* WHAT YOU HAVE TO DO
Output all entries exactly; images excluded.

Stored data
##########

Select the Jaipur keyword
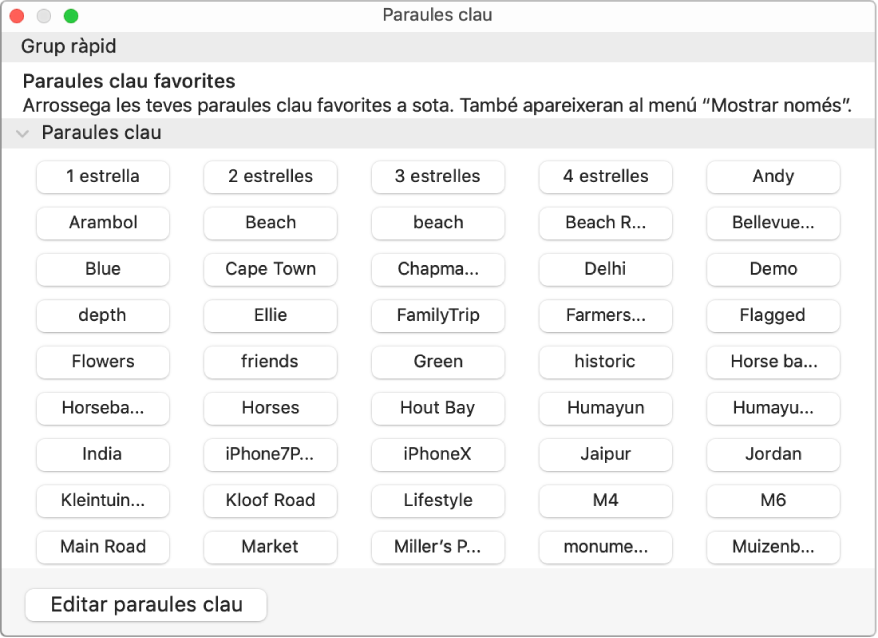 point(605,454)
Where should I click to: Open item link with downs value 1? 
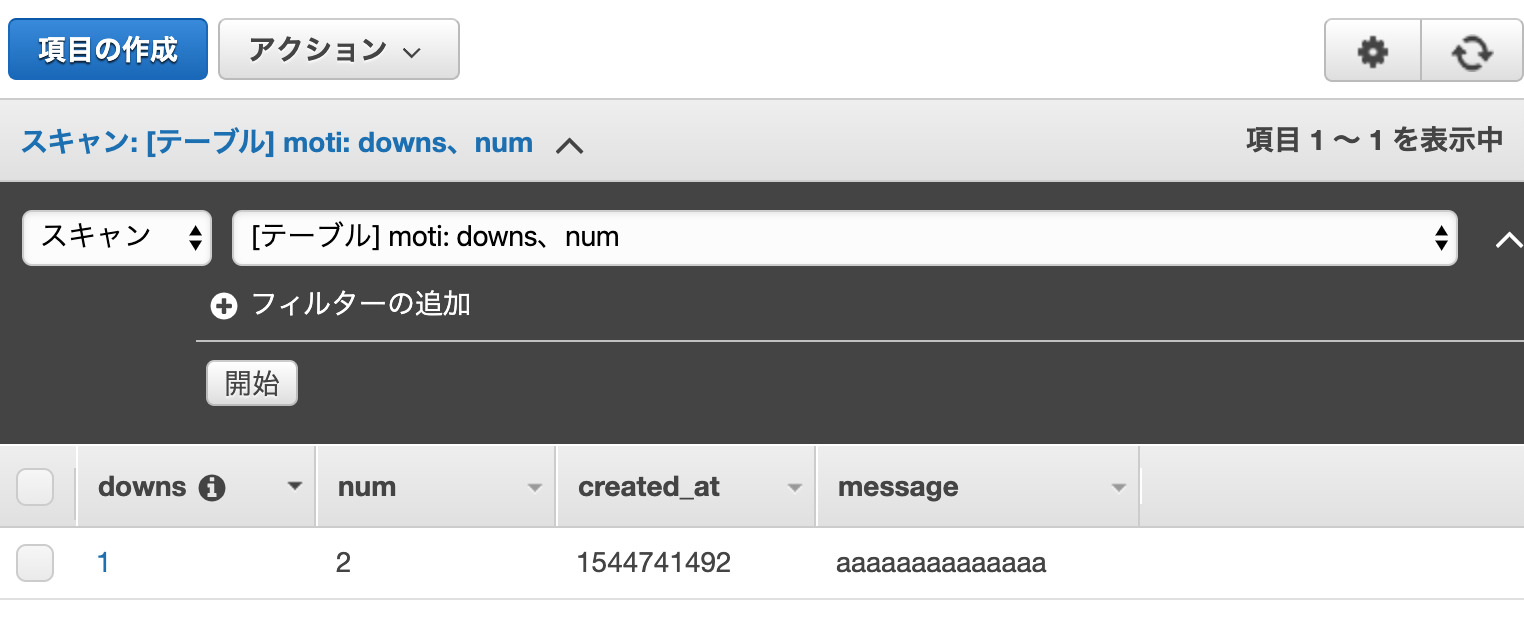(x=103, y=563)
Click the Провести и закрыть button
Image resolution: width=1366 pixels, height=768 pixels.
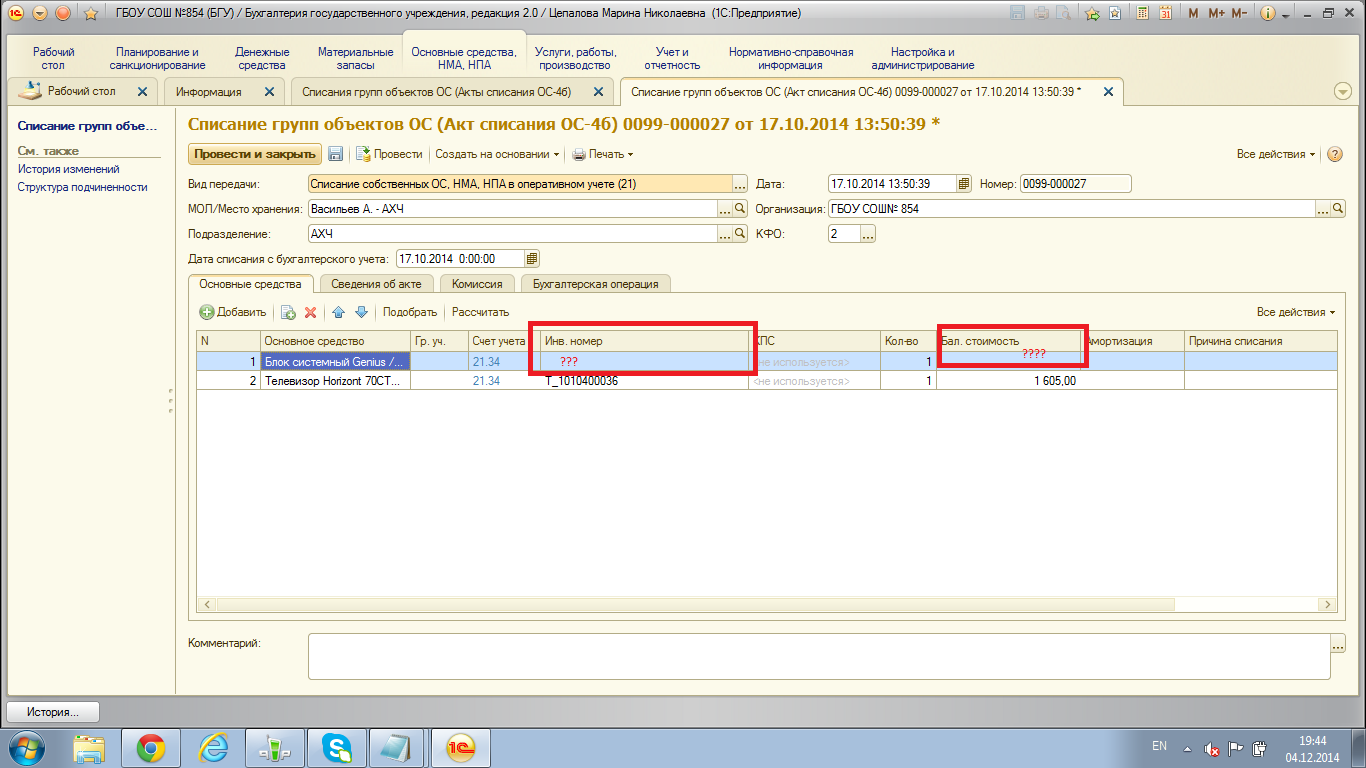coord(255,154)
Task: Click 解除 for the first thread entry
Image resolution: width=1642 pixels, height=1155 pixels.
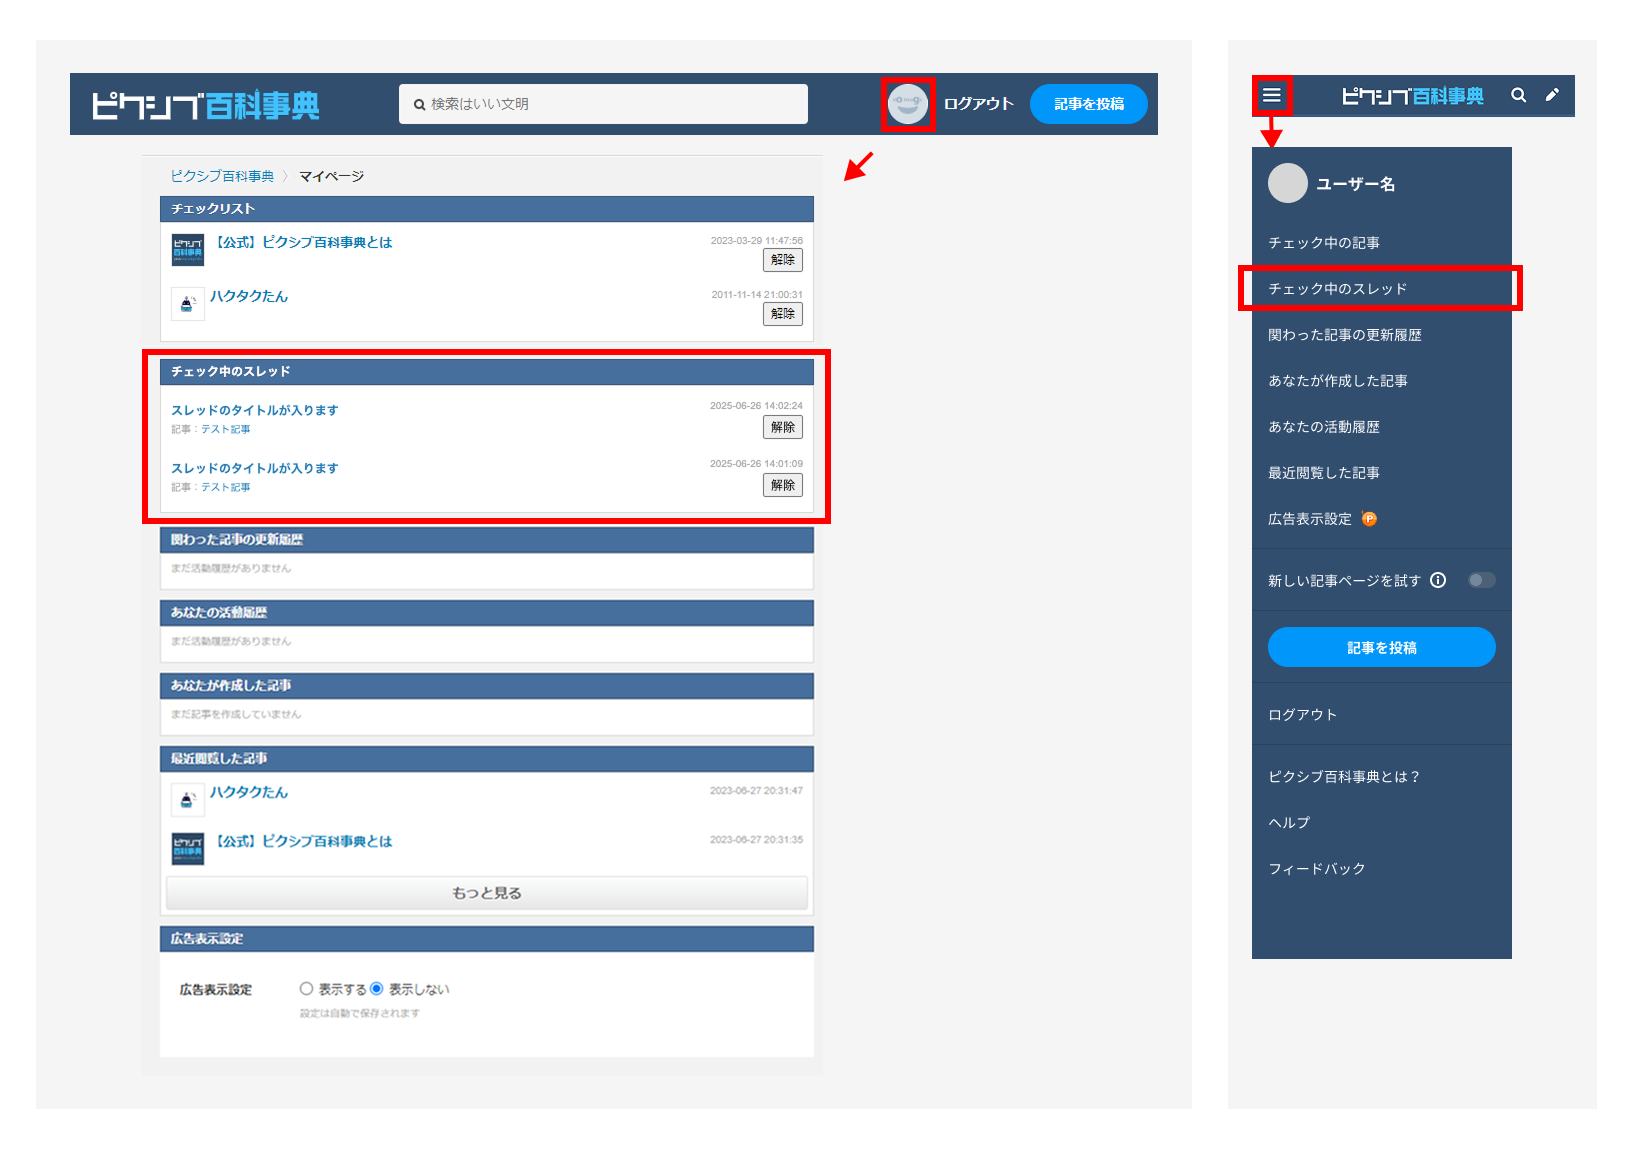Action: point(783,427)
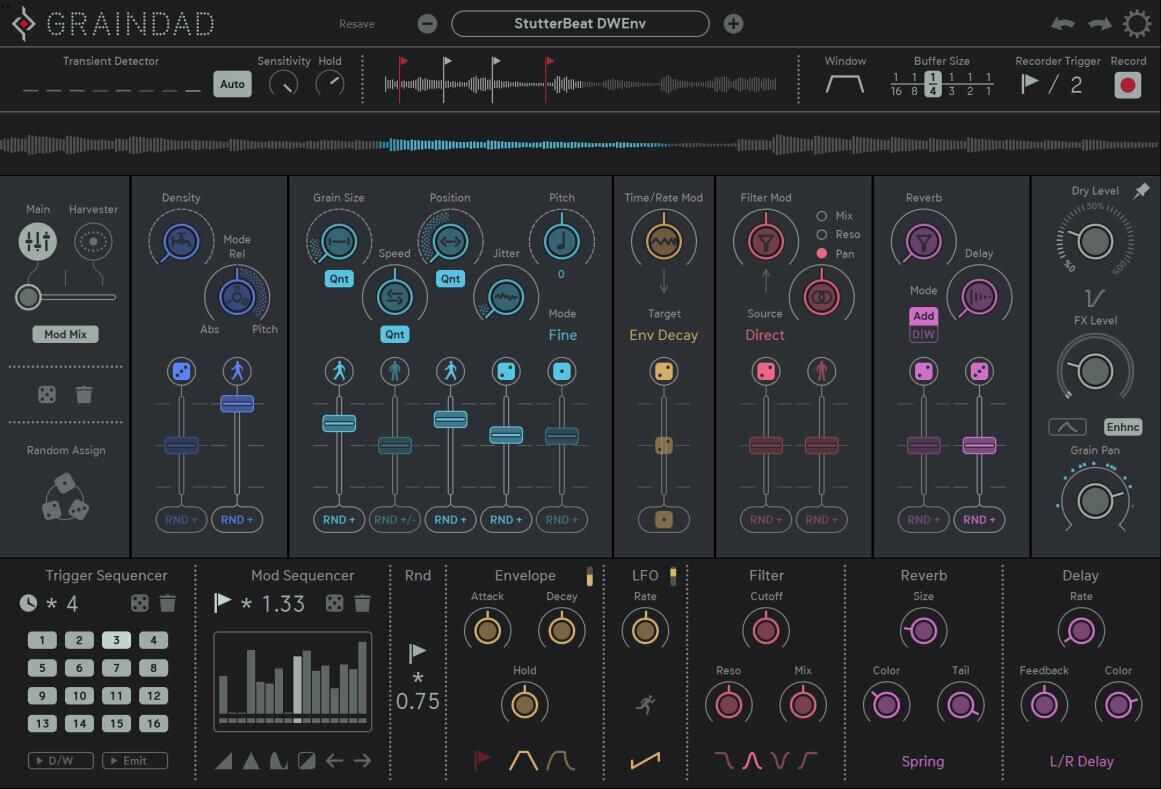This screenshot has width=1161, height=789.
Task: Choose the L/R Delay mode label
Action: (1081, 761)
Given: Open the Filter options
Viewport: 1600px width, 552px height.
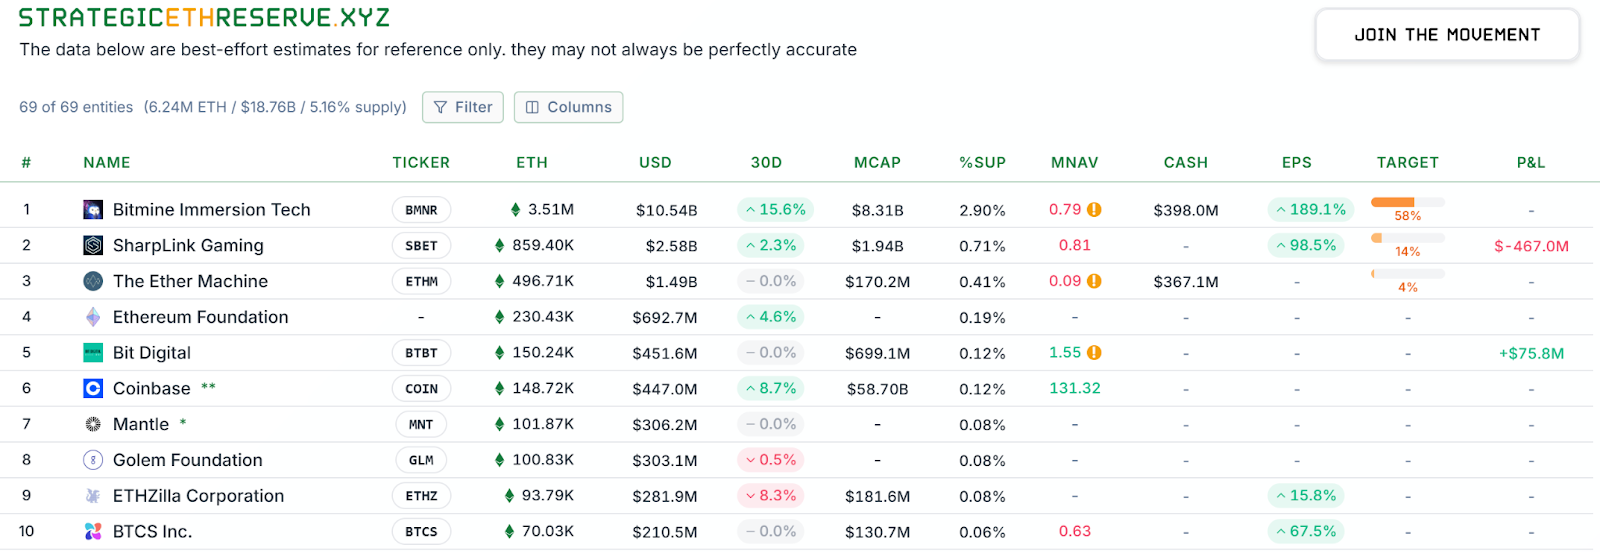Looking at the screenshot, I should coord(463,107).
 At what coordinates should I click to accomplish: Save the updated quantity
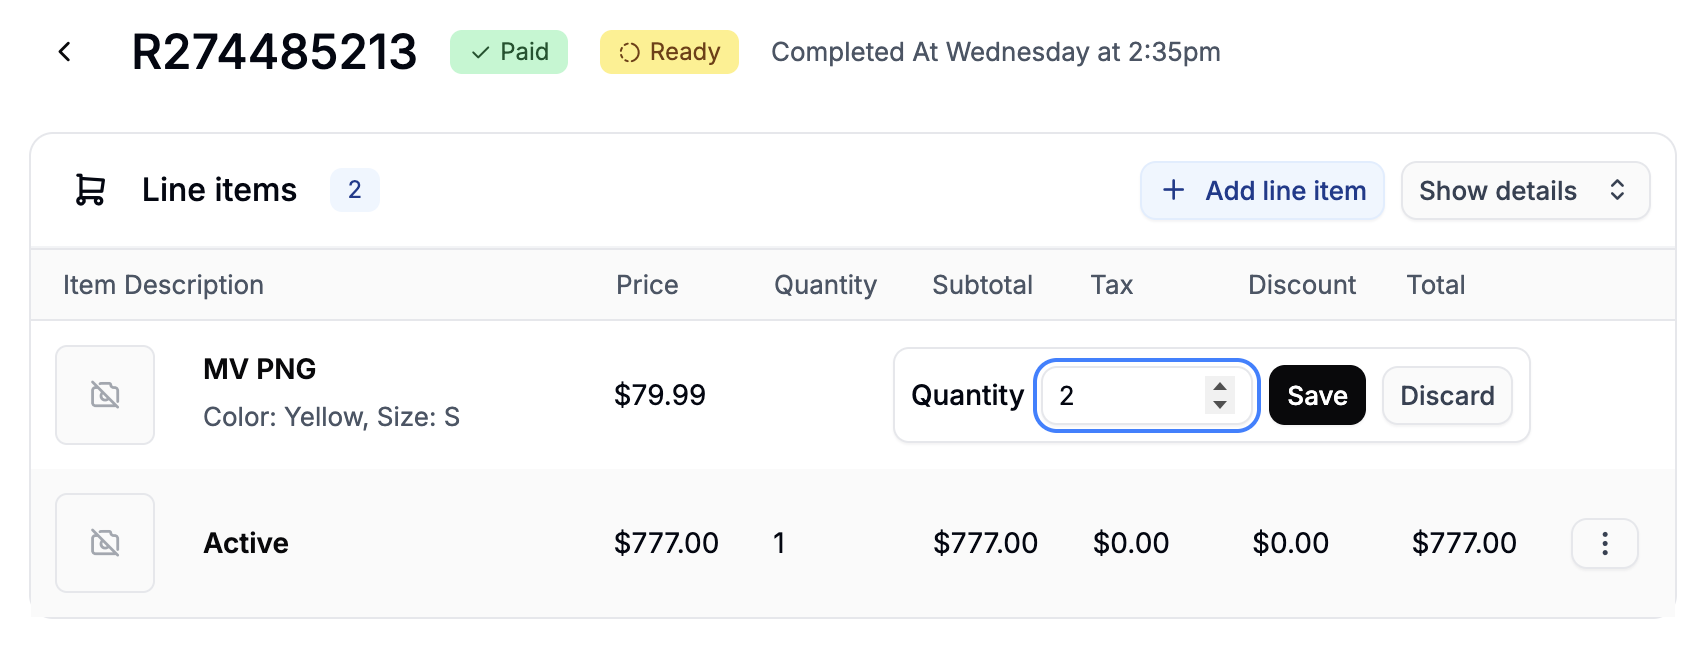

##########

* WRITTEN REPLY
Select the Jaipur keyword
 point(605,454)
Where should I click to: Open item link with downs value 1? 
(x=103, y=563)
Click the Провести и закрыть button
Image resolution: width=1366 pixels, height=768 pixels.
coord(255,154)
Task: Click 解除 for the first thread entry
Image resolution: width=1642 pixels, height=1155 pixels.
Action: point(783,427)
This screenshot has width=1161, height=789.
Task: Choose the L/R Delay mode label
Action: (1081, 761)
Given: Open the Filter options
Viewport: 1600px width, 552px height.
Looking at the screenshot, I should coord(463,107).
 At what coordinates should I click to accomplish: Save the updated quantity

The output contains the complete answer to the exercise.